_Quoted passage_

========================================================================

The Review: John Landis is responsible for some of the finest comedies of the Seventies and early Eighties. Animal House, The Blues Brothers and Trading Places would be a fine legacy for anyone, but then Landis also has horror chops, having unleashed An American Werewolf on London and the world. Somehow, though, Landis seemed to use up all his good creative instincts during that fertile period, and his career ever since has languished in mediocrity. Coming To America, over 20 years ago, may be his last even half-decent effort, so maybe it makes sense in that context to make something that’s both horror and comedy. Sadly, for everyone concerned, what we have ended up with is neither.
It all seemed so promising, especially when Simon Pegg and David Tennant were announced as playing the titular duo. Tennant, of course, departed to be replaced by Andy Serkis, in a move which Tennant must be very grateful for whatever scheduling gods forced his replacement. Pegg is generally good value and Serkis mugs appropriately, but neither feels especially comfortable with the material or, indeed, their accents. Burke and Hare were from Northern Ireland, a fact that’s barely discernible from Serkis’ accent and only slightly more so from Pegg’s.

========================================================================

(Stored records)

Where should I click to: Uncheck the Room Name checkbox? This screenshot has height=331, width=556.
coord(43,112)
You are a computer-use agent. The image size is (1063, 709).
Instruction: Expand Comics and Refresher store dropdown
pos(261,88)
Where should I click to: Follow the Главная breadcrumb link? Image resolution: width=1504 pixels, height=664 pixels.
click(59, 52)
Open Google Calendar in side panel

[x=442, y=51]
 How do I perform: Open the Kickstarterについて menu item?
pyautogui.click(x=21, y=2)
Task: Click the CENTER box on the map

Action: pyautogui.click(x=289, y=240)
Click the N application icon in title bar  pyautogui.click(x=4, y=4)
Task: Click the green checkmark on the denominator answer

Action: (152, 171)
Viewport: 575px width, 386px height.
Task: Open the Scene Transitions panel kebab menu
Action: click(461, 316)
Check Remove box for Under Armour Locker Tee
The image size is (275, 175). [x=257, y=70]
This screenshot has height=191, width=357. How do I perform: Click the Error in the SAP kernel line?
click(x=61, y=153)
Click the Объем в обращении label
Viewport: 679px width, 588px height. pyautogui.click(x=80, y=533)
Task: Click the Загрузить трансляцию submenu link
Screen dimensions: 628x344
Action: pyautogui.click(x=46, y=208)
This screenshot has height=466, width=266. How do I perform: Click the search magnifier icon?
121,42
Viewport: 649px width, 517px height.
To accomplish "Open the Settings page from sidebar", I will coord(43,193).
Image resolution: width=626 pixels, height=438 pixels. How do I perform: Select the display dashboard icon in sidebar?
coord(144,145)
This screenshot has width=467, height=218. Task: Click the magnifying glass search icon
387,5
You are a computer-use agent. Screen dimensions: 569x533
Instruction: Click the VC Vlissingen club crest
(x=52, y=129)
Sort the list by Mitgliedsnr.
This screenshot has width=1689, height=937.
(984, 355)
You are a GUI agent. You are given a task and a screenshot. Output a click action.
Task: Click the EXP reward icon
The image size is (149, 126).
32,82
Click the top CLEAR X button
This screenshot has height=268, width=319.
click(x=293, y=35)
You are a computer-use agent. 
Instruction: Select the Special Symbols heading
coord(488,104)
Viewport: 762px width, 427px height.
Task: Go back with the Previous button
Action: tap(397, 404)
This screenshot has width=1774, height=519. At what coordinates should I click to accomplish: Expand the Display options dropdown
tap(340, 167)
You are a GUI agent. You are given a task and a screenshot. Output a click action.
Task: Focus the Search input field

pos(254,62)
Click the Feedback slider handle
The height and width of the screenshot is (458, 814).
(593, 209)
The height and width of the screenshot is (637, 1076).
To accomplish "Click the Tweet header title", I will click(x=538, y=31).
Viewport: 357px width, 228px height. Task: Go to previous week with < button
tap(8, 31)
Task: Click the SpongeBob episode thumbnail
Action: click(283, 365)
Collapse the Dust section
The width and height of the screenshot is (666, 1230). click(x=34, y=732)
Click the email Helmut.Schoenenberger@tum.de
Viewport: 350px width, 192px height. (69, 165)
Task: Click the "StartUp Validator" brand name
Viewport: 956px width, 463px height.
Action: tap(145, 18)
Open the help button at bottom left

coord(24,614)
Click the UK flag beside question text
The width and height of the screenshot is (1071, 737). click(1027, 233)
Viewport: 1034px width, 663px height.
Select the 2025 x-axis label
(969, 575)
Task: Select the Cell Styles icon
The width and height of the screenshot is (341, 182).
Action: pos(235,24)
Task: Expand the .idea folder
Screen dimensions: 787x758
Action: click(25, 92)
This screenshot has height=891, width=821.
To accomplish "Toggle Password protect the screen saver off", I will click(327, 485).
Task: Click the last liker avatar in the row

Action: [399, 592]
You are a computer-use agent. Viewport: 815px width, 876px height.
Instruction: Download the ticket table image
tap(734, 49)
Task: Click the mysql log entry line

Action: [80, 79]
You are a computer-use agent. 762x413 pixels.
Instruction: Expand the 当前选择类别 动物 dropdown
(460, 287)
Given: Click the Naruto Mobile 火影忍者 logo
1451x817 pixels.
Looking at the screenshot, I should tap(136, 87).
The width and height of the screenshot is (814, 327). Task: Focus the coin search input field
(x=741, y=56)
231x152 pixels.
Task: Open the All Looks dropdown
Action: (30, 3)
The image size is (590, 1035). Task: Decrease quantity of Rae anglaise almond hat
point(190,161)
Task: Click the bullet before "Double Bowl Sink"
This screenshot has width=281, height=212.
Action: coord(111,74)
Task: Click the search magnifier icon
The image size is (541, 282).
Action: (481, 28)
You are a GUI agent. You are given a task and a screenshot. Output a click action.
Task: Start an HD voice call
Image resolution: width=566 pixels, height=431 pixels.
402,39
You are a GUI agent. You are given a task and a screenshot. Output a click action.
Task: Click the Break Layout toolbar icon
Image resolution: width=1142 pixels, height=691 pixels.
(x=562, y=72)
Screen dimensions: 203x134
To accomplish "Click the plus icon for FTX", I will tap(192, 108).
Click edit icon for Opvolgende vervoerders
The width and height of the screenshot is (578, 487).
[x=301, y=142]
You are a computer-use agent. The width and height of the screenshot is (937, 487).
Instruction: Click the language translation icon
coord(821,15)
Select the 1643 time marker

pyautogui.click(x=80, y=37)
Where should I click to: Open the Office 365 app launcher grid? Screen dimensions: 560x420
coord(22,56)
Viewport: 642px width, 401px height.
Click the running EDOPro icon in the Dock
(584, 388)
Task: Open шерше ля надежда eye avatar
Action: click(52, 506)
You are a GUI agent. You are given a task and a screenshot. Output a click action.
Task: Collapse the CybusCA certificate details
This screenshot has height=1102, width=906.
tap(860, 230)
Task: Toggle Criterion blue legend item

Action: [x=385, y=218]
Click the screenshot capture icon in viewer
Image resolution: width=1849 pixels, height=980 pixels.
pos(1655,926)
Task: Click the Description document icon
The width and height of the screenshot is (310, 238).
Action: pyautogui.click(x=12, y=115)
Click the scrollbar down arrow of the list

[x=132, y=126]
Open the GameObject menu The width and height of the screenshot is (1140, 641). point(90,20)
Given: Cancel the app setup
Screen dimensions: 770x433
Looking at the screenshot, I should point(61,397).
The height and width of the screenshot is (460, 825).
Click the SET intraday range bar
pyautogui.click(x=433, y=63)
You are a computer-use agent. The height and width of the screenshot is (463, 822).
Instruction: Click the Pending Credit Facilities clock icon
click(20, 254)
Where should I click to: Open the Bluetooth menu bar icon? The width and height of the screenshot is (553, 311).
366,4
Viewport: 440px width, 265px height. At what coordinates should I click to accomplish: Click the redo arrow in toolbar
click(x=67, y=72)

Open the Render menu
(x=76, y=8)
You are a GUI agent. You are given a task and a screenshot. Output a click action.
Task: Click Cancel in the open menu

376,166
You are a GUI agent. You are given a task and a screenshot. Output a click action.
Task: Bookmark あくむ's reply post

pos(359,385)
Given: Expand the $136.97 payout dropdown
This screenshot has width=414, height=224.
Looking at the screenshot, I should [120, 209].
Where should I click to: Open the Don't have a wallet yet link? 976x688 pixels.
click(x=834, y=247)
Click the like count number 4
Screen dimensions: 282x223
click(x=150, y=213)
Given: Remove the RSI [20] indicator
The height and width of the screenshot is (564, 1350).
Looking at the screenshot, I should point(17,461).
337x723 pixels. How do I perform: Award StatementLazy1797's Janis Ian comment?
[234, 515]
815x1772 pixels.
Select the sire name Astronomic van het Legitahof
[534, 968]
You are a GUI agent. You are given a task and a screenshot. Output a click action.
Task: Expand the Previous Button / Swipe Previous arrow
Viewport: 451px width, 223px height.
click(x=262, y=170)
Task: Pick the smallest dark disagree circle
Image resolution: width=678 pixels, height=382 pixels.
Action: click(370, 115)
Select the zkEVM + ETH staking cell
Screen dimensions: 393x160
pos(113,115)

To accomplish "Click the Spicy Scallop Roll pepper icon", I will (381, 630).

========================================================================

_Requirement 1_
Rewrite the film review starting at "The Review: John" and ending at "with is neither.", updating "mediocrity" to "obscurity".
_Requirement 2_
List every actor the film review names as announced for or playing the title roles.
The stored records have no connection to the film review.

_Answer space 1_
The Review: John Landis is responsible for some of the finest comedies of the Seventies and early Eighties. Animal House, The Blues Brothers and Trading Places would be a fine legacy for anyone, but then Landis also has horror chops, having unleashed An American Werewolf on London and the world. Somehow, though, Landis seemed to use up all his good creative instincts during that fertile period, and his career ever since has languished in obscurity. Coming To America, over 20 years ago, may be his last even half-decent effort, so maybe it makes sense in that context to make something that’s both horror and comedy. Sadly, for everyone concerned, what we have ended up with is neither.

_Answer space 2_
Simon Pegg, David Tennant, Andy Serkis